The blocks are stored into separate files: Block_BP.alc
, Block_R.alc
, and Block_Y.alc
for BP, R and Y respectively. To use M for R and Y (i.e., set R and Y to be of equal size), simple copy file Block_M.alc
to overwrite Block_R.alc
and Block_Y.alc
in the current working directory for local effect, or the 3DNA installation directory ($X3DNA/config/
) for global impact. These blocks are used in the rebuilding and visualization components of 3DNA.
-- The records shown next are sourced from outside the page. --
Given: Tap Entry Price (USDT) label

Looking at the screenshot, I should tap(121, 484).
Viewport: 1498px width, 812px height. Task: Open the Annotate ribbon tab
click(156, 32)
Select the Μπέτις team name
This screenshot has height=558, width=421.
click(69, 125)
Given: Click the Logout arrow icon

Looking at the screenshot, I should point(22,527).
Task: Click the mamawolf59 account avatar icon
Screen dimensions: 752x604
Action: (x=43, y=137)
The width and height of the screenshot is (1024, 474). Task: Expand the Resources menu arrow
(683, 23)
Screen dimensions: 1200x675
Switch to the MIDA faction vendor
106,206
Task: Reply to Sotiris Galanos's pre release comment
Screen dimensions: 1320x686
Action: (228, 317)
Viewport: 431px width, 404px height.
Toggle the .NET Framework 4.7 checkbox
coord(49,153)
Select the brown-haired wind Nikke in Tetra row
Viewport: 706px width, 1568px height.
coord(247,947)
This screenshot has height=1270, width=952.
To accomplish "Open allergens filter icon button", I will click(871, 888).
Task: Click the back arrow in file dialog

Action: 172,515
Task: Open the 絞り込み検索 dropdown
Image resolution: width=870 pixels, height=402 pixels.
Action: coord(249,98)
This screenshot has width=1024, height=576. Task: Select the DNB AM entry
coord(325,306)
Following SCHNArP, 3DNA uses alchemy, a simple chemical file format, to specify explicitly the nodes (atoms) and edges (bonds) of a rectangular block. Three file formats (alchemy, MDL molfile, and Tripos mol2), supported by RasMol v2.6 (the most popular molecular graphics visualization program in the 1990s), serve the purpose of specifying the rectangular block. I cannot recall exactly why I picked up -alchemy
instead of -mdl
and -mol2
, perhaps because of its simplicity: I played around with sample alchemy files and came up with the alchemy rectangular block files used by SCHNArP, without much difficulty.
As an example, Block_BP.alc
has the following content:
12 ATOMS, 12 BONDS 1 N -2.2500 5.0000 0.2500 2 N -2.2500 -5.0000 0.2500 3 N -2.2500 -5.0000 -0.2500 4 N -2.2500 5.0000 -0.2500 5 C 2.2500 5.0000 0.2500 6 C 2.2500 -5.0000 0.2500 7 C 2.2500 -5.0000 -0.2500 8 C 2.2500 5.0000 -0.2500 9 C -2.2500 5.0000 0.2500 10 C -2.2500 -5.0000 0.2500 11 C -2.2500 -5.0000 -0.2500 12 C -2.2500 5.0000 -0.2500 1 1 2 2 2 3 3 3 4 4 4 1 5 5 6 6 6 7 7 7 8 8 5 8 9 9 5 10 10 6 11 11 7 12 12 8
Observant viewers may notice that nodes 1-4 are specified as nitrogens (N) which have exactly the same coordinates as 9-12 (carbons, C). This is a little trick to make RasMol display the minor groove edge in a different color (blue for N) than the other five sides of the rectangular (gray for C), as shown in the following figure:
Note that the rectangular is preset in the standard base reference frame. Thus the nodes have y-coordinates of +5 Å and -5 Å along the long edge of the base pair, and x-coordinates of +2.25 Å and -2.25 Å along the short edge.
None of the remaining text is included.